The writer who understood this best was the Picaroto Dias de Melo (1925-2008), who gave Portuguese literature a gripping and powerful account of the anonymous collective history of Pico’s whalers, capturing the true human, social and dramatic dimensions of the whaling saga, especially in his novels Mar Rubro [Red Sea] (1958), Pedras Negras [Dark Stones] (1964), and Mar pela Proa [Sea Off the Bow] (1976) — called his whale cycle or whale trilogy.
As a neo-realist writer, Dias de Melo opted to approach the above works in terms of social strife. There is open conflict between whalers (who, not being the bosses of the boats they work on, end up not getting the value of their labor sufficiently remunerated) and shipowners (who, on the pretext of difficulties selling the oil, exploit them egregiously) in a process of class struggle — especially from a Marxist perspective of exploiters against the exploited (whaling company owners versus whalers), due to their interests being at odds with one another.
Such conflict no longer exists in later books written about Azorean whaling (for example, Mulher de Porto Pim [Woman of Porto Pim] by Antonio Tabbuchi). That is because the times we live in are different, as is the case with O Canto dos Açores [Song of the Azores] (Futurismo edições, 2025), by Carlos Ávila de Borba of Terceira, a novel that provided me hours of enjoyable reading, and that is, in my opinion, also worthy of a film script.
Indeed I read this book (I had already done so in its German version, Der Gesang der Azoren, Gmeiner, 2024) as I would a cinematic treatment. And that is because throughout the work’s 303 pages I could not stop imagining the author walking around with camera in hand — mastering the cinematographic techniques and devices of flashback and raccord [connection], applying them in a particularly successful way to the narrative technique. In other words, this writer seems to assume the role of a director constructing his narratives image by image, shot by shot, frame by frame, using editing cuts (from the English edition, although I prefer the term “montage”).
Starting from a solid. well-structured script and growing action, Borba assembles his montage of narratives well; his superbly-crafted dialogues also deserve to be highlighted.
A book on the human condition, O Canto dos Açores has as much of a grasp on the real world as the construction of a fictitious one. Well-written in vernacular language and with narrative fluidity, the novel’s action unfolds on various Azorean islands, particularly Pico and Faial.

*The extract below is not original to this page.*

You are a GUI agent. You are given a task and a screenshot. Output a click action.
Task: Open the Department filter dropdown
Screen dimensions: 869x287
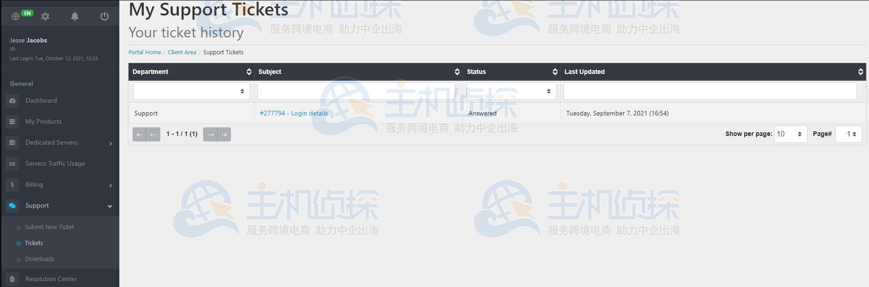pyautogui.click(x=191, y=91)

Since there is no literature without geography, Carlos Ávila de Borba writes through the eyes of memory and distance in a transatlantic prose that sets out for the world from the Azorean islands. Well-documented and informed, it delves deep into whaling imagery, articulating evocation with documentation and research, providing us valuable elements about the history of whaling between 1876 and 1983-84 — that is, during the period from the founding of the first whaling station on Pico until the decline and prohibition of whaling in the Azores.
In this work, the meticulous description of a whale hunt that the author provides in extraordinary detail is an anthology piece, capturing the exact breathing and entire atmosphere that surrounded past sperm whale hunts, relating sensations and feelings, narrating memories, incidents and accidents. In other words, it is the epic adventure of intrepid sea wolves who in fragile vessels and employing primitive methods engaged in an intense and unequal struggle, risking their lives for the death of the majestic Leviathan. They did so not out of hatred for the “Boi do Mar” [Sea Ox] (title of a song with music by Luís Alberto Bettencourt and my lyrics), but as a matter of economic survival.
Something else interesting about this work is how, through the voice of his youthful protagonist Mateus, its author evokes and traces profiles of whalers, a people of great psychological richness and profound human expression. And, above all, how throughout the entire book’s action Borba explains, comments upon and analyzes whaling, bringing testimonials from real people into the narrative — like that of Zé Henrique, the current proprietor of Peter Café Sport.
A love story between Mateus (who represents a third generation of whalers) and the young French sailor Manon blazes trails into the future and inevitably brings a contemporary twist to the epic of whaling — transformed nowadays into a maritime-tourist activity (whale watching), handicrafts (scrimshaw) and what is the Azores’ most visited museum: The Whalers Museum in Lajes do Pico.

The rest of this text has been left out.